- WHAT IS BEING ASKED: Return the data that follows, keeping every word and mark unchanged.

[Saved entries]
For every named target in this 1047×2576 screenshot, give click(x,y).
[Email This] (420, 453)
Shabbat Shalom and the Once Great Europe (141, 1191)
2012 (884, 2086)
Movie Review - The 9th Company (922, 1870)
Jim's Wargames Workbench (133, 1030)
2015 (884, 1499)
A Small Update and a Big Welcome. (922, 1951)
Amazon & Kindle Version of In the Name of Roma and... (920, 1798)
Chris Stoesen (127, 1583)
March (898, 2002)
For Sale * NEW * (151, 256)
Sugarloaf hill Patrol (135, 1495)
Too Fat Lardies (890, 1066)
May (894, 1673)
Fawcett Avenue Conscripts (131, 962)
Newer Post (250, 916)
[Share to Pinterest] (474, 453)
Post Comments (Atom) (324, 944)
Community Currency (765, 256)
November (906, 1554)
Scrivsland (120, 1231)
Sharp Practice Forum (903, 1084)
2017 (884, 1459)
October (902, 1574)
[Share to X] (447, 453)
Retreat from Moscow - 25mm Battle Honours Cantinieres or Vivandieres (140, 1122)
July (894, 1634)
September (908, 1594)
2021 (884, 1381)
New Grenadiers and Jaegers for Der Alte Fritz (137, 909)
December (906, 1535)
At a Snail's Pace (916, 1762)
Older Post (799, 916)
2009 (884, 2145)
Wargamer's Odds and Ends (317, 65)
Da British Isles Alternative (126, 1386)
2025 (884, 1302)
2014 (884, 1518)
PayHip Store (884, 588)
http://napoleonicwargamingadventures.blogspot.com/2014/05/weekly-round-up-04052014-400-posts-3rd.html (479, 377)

- ANSWER FOR THIS EXERCISE:
For every named target in this 1047×2576 screenshot, give click(x,y).
[Email This] (420, 453)
Shabbat Shalom and the Once Great Europe (141, 1191)
2012 (884, 2086)
Movie Review - The 9th Company (922, 1870)
Jim's Wargames Workbench (133, 1030)
2015 (884, 1499)
A Small Update and a Big Welcome. (922, 1951)
Amazon & Kindle Version of In the Name of Roma and... (920, 1798)
Chris Stoesen (127, 1583)
March (898, 2002)
For Sale * NEW * (151, 256)
Sugarloaf hill Patrol (135, 1495)
Too Fat Lardies (890, 1066)
May (894, 1673)
Fawcett Avenue Conscripts (131, 962)
Newer Post (250, 916)
[Share to Pinterest] (474, 453)
Post Comments (Atom) (324, 944)
Community Currency (765, 256)
November (906, 1554)
Scrivsland (120, 1231)
Sharp Practice Forum (903, 1084)
2017 (884, 1459)
October (902, 1574)
[Share to X] (447, 453)
Retreat from Moscow - 25mm Battle Honours Cantinieres or Vivandieres (140, 1122)
July (894, 1634)
September (908, 1594)
2021 (884, 1381)
New Grenadiers and Jaegers for Der Alte Fritz (137, 909)
December (906, 1535)
At a Snail's Pace (916, 1762)
Older Post (799, 916)
2009 (884, 2145)
Wargamer's Odds and Ends (317, 65)
Da British Isles Alternative (126, 1386)
2025 (884, 1302)
2014 (884, 1518)
PayHip Store (884, 588)
http://napoleonicwargamingadventures.blogspot.com/2014/05/weekly-round-up-04052014-400-posts-3rd.html (479, 377)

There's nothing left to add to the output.